PROBLEM DESCRIPTION
Set down the material exactly, keeping every line whole.

**********

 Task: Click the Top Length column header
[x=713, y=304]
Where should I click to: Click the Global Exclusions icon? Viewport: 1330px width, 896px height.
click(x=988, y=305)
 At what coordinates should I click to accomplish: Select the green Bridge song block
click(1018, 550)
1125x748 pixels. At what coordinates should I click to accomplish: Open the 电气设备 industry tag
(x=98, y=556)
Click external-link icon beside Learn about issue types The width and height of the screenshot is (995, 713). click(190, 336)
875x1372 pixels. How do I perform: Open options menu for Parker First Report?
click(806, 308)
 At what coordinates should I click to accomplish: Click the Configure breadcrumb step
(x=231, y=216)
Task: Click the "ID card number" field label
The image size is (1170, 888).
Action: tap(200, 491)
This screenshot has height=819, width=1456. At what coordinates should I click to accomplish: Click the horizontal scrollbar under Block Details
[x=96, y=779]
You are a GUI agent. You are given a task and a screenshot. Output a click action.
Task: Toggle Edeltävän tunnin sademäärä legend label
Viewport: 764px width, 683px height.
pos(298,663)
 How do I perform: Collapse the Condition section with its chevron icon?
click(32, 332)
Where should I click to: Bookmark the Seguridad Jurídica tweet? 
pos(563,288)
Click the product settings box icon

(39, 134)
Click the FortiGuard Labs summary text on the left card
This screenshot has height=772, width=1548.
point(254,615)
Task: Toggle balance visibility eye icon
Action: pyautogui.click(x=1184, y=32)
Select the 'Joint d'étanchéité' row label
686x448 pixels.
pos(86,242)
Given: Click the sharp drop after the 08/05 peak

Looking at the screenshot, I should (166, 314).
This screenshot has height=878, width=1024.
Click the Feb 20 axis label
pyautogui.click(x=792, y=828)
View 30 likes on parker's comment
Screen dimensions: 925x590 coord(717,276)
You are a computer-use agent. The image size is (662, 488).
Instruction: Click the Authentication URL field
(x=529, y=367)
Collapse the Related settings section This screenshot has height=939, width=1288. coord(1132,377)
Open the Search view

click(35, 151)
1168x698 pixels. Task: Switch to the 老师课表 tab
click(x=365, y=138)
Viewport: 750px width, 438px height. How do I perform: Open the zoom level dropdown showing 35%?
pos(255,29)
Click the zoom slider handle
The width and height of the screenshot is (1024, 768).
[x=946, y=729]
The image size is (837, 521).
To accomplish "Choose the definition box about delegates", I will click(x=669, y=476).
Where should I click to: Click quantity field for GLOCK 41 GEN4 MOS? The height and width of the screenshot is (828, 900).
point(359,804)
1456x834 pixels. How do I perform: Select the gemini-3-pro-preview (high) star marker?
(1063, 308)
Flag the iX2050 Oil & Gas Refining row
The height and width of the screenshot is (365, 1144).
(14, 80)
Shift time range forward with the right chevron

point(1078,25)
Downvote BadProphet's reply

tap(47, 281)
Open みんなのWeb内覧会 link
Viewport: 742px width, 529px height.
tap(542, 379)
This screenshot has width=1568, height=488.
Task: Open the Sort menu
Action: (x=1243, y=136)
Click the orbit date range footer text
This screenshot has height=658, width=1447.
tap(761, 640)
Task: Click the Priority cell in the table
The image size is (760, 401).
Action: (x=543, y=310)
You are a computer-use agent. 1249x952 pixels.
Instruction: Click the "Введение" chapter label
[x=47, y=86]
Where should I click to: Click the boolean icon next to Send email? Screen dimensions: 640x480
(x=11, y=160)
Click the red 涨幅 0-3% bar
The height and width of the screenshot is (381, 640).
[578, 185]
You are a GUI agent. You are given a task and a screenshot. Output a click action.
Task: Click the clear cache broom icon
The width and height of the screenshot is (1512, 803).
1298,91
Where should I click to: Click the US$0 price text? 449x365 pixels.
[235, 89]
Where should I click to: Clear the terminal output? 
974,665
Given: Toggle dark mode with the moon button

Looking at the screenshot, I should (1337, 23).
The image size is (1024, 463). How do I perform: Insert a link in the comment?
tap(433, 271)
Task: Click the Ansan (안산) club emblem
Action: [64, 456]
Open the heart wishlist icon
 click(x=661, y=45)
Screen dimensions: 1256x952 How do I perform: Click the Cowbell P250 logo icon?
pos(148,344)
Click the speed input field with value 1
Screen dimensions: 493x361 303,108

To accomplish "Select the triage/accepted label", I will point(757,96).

**********

RESULT FOR THIS TASK
 Task: Click the Top Length column header
[x=713, y=304]
Where should I click to: Click the Global Exclusions icon? Viewport: 1330px width, 896px height.
click(x=988, y=305)
 At what coordinates should I click to accomplish: Select the green Bridge song block
click(1018, 550)
1125x748 pixels. At what coordinates should I click to accomplish: Open the 电气设备 industry tag
(x=98, y=556)
Click external-link icon beside Learn about issue types The width and height of the screenshot is (995, 713). click(190, 336)
875x1372 pixels. How do I perform: Open options menu for Parker First Report?
click(806, 308)
 At what coordinates should I click to accomplish: Click the Configure breadcrumb step
(x=231, y=216)
Task: Click the "ID card number" field label
The image size is (1170, 888).
Action: tap(200, 491)
This screenshot has height=819, width=1456. At what coordinates should I click to accomplish: Click the horizontal scrollbar under Block Details
[x=96, y=779]
You are a GUI agent. You are given a task and a screenshot. Output a click action.
Task: Toggle Edeltävän tunnin sademäärä legend label
Viewport: 764px width, 683px height.
pos(298,663)
 How do I perform: Collapse the Condition section with its chevron icon?
click(32, 332)
Where should I click to: Bookmark the Seguridad Jurídica tweet? 
pos(563,288)
Click the product settings box icon

(39, 134)
Click the FortiGuard Labs summary text on the left card
This screenshot has height=772, width=1548.
point(254,615)
Task: Toggle balance visibility eye icon
Action: pyautogui.click(x=1184, y=32)
Select the 'Joint d'étanchéité' row label
686x448 pixels.
pos(86,242)
Given: Click the sharp drop after the 08/05 peak

Looking at the screenshot, I should (166, 314).
This screenshot has height=878, width=1024.
Click the Feb 20 axis label
pyautogui.click(x=792, y=828)
View 30 likes on parker's comment
Screen dimensions: 925x590 coord(717,276)
You are a computer-use agent. The image size is (662, 488).
Instruction: Click the Authentication URL field
(x=529, y=367)
Collapse the Related settings section This screenshot has height=939, width=1288. coord(1132,377)
Open the Search view

click(35, 151)
1168x698 pixels. Task: Switch to the 老师课表 tab
click(x=365, y=138)
Viewport: 750px width, 438px height. How do I perform: Open the zoom level dropdown showing 35%?
pos(255,29)
Click the zoom slider handle
The width and height of the screenshot is (1024, 768).
[x=946, y=729]
The image size is (837, 521).
To accomplish "Choose the definition box about delegates", I will click(x=669, y=476).
Where should I click to: Click quantity field for GLOCK 41 GEN4 MOS? The height and width of the screenshot is (828, 900).
point(359,804)
1456x834 pixels. How do I perform: Select the gemini-3-pro-preview (high) star marker?
(1063, 308)
Flag the iX2050 Oil & Gas Refining row
The height and width of the screenshot is (365, 1144).
(14, 80)
Shift time range forward with the right chevron

point(1078,25)
Downvote BadProphet's reply

tap(47, 281)
Open みんなのWeb内覧会 link
Viewport: 742px width, 529px height.
tap(542, 379)
This screenshot has width=1568, height=488.
Task: Open the Sort menu
Action: (x=1243, y=136)
Click the orbit date range footer text
This screenshot has height=658, width=1447.
tap(761, 640)
Task: Click the Priority cell in the table
The image size is (760, 401).
Action: (x=543, y=310)
You are a computer-use agent. 1249x952 pixels.
Instruction: Click the "Введение" chapter label
[x=47, y=86]
Where should I click to: Click the boolean icon next to Send email? Screen dimensions: 640x480
(x=11, y=160)
Click the red 涨幅 0-3% bar
The height and width of the screenshot is (381, 640).
[578, 185]
You are a GUI agent. You are given a task and a screenshot. Output a click action.
Task: Click the clear cache broom icon
The width and height of the screenshot is (1512, 803).
1298,91
Where should I click to: Click the US$0 price text? 449x365 pixels.
[235, 89]
Where should I click to: Clear the terminal output? 
974,665
Given: Toggle dark mode with the moon button

Looking at the screenshot, I should (1337, 23).
The image size is (1024, 463). How do I perform: Insert a link in the comment?
tap(433, 271)
Task: Click the Ansan (안산) club emblem
Action: [64, 456]
Open the heart wishlist icon
 click(x=661, y=45)
Screen dimensions: 1256x952 How do I perform: Click the Cowbell P250 logo icon?
pos(148,344)
Click the speed input field with value 1
Screen dimensions: 493x361 303,108

To accomplish "Select the triage/accepted label", I will point(757,96).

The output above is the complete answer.